Fixed-point computation refers to the process of computing an exact or approximate fixed point of a given function. In its most common form, we are given a function f that satisfies the condition to the Brouwer fixed-point theorem, that is: f is continuous and maps the unit d-cube to itself. The Brouwer fixed-point theorem guarantees that f has a fixed point, but the proof is not constructive. Various algorithms have been devised for computing an approximate fixed point. Such algorithms are used in economics for computing a market equilibrium, in game theory for computing a Nash equilibrium, and in dynamic system analysis.

## Definitions

The unit interval is denoted by $E:=[0,1]$ , and the unit d-dimensional cube is denoted by Ed. A continuous function f is defined on Ed (from Ed to itself). Often, it is assumed that f is not only continuous but also Lipschitz continuous, that is, for some constant L, $|f(x)-f(y)|\leq L\cdot |x-y|$  for all x,y in Ed.

A fixed point of f is a point x in Ed such that f(x) = x. By the Brouwer fixed-point theorem, any continuous function from Ed to itself has a fixed point. But for general functions, it is impossible to compute a fixed point precisely, since it can be an arbitrary real number. Fixed-point computation algorithms look for approximate fixed points. There are several criteria for an approximate fixed point. Several common criteria are:

• The residual criterion: given an approximation parameter $\varepsilon >0$  , An ε-residual fixed-point of f is a point x in Ed such that $|f(x)-x|\leq \varepsilon$ , where here |.| denotes the maximum norm. That is, all d coordinates of the difference $f(x)-x$  should be at most ε.: 4
• The absolute criterion: given an approximation parameter $\delta >0$ , A δ-absolute fixed-point of f is a point x in Ed such that $|x-x_{0}|\leq \delta$ , where $x_{0}$  is any fixed-point of f.
• The relative criterion: given an approximation parameter $\delta >0$ , A δ-relative fixed-point of f is a point x in Ed such that $|x-x_{0}|/|x_{0}|\leq \delta$ , where $x_{0}$  is any fixed-point of f.

For Lipschitz-continuous functions, the absolute criterion is stronger than the residual criterion: If f is Lipschitz-continuous with constant L, then $|x-x_{0}|\leq \delta$  implies $|f(x)-f(x_{0})|\leq L\cdot \delta$ . Since $x_{0}$  is a fixed-point of f, this implies $|f(x)-x_{0}|\leq L\cdot \delta$ , so $|f(x)-x|\leq (1+L)\cdot \delta$ . Therefore, a δ-absolute fixed-point is also an ε-residual fixed-point with $\varepsilon =(1+L)\cdot \delta$ .

The most basic step of a fixed-point computation algorithm is a value query: given any x in Ed, the[sentence fragment]

The function f is accessible via evaluation queries: for any x, the algorithm can evaluate f(x).
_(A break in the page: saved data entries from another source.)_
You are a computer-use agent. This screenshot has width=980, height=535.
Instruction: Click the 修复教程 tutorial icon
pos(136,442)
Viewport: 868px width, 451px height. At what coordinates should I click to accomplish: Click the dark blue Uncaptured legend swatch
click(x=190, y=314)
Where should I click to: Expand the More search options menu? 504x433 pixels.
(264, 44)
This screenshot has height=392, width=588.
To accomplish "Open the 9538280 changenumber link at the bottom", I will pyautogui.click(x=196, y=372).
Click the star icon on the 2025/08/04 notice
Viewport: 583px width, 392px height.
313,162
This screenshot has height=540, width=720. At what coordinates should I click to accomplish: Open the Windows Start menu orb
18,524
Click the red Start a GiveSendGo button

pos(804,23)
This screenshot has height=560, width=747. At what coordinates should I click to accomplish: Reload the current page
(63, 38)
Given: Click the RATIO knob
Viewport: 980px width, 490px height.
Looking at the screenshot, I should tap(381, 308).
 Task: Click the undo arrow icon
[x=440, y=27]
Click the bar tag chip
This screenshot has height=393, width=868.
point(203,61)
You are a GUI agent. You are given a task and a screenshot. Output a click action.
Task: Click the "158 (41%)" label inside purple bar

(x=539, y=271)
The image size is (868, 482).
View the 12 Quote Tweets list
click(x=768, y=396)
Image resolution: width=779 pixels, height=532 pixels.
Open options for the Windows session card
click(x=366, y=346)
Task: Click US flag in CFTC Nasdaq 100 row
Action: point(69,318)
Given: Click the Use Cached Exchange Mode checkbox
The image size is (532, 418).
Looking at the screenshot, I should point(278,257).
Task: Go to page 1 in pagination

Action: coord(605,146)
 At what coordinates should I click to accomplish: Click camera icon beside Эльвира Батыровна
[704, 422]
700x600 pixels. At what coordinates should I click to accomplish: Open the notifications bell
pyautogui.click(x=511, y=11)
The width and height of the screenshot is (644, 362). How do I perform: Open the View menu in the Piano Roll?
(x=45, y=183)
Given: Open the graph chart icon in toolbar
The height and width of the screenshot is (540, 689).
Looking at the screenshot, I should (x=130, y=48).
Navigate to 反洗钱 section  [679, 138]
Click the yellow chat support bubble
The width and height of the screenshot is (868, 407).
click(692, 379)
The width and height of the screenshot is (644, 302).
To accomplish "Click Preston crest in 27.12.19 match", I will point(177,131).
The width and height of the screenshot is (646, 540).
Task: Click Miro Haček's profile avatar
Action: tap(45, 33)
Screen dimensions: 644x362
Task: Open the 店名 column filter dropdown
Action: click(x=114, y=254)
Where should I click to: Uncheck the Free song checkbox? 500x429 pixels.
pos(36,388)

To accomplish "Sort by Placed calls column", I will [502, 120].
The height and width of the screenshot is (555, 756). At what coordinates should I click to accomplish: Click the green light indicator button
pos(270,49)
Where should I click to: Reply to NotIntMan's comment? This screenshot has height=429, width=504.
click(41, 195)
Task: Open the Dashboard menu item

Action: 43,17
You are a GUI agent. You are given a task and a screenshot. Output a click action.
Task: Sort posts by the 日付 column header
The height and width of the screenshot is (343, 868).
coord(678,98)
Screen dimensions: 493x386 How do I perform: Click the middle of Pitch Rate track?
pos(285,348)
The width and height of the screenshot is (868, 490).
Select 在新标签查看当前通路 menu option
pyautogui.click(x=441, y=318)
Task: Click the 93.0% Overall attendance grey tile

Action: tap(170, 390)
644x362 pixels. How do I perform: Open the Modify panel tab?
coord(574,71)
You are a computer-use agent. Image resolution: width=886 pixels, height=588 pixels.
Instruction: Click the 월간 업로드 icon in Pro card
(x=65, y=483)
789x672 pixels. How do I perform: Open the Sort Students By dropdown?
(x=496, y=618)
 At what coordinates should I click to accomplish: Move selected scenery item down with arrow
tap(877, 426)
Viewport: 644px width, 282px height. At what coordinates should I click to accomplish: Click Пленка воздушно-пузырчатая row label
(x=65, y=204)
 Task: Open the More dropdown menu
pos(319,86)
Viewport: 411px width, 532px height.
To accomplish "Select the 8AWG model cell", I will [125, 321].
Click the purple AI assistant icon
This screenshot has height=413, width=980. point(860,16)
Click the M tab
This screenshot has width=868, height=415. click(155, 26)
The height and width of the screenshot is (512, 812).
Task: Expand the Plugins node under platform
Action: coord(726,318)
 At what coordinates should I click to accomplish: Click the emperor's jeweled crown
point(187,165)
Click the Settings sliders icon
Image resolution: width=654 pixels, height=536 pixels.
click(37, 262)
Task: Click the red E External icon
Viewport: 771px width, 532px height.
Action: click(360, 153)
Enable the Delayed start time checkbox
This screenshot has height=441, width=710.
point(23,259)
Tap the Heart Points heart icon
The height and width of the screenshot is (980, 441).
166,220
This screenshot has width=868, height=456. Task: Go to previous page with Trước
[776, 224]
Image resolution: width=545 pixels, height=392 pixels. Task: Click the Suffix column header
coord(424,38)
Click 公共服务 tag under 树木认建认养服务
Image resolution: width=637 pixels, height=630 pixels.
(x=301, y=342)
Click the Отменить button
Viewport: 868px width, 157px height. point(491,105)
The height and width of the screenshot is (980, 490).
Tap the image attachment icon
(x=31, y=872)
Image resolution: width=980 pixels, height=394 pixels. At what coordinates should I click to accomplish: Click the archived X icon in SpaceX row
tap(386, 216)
The run-time complexity of an algorithm is usually given by the number of required evaluations.

## Contractive functions

A Lipschitz-continuous function with constant L is called contractive if L < 1; it is called weakly-contractive if L ≤ 1.Every contractive function satisfying Brouwer's condisions has a unique fixed point. Moreover, fixed-point computation for contractive functions is easier than for general functions.

The first algorithm for fixed-point computation was the fixed-point iteration algorithm of Banach. Banach's fixed-point theorem implies that, when fixed-point iteration is applied to a contraction mapping, the error after t iterations is in $O(L^{t})$ . Therefore, the number of evaluations required for a δ-relative fixed-point is approximately $\log _{L}(\delta )=\log(\delta )/\log(L)=\log(1/\delta )/\log(1/L)$ . Sikorski and Wozniakowski showed that Banach's algorithm is optimal when the dimension is large. Specifically, when $d\geq \log(1/\delta )/\log(1/L)$ , the number of required evaluations of any algorithm for δ-relative fixed-point is larger than 50% the number of evaluations required by the iteration algorithm. Note that when L approaches 1, the number of evaluations approaches infinity. In fact, no finite algorithm can compute a δ-absolute fixed point for all functions with L=1.

When L < 1 and d = 1, the optimal algorithm is the Fixed Point Envelope (FPE) algorithm of Sikorski and Wozniakowski. It finds a δ-relative fixed point using $O(\log(1/\delta )+\log \log(1/(1-L)))$  queries, and a δ-absolute fixed point using $O(\log(1/\delta ))$  queries. This is much faster than the fixed-point iteration algorithm.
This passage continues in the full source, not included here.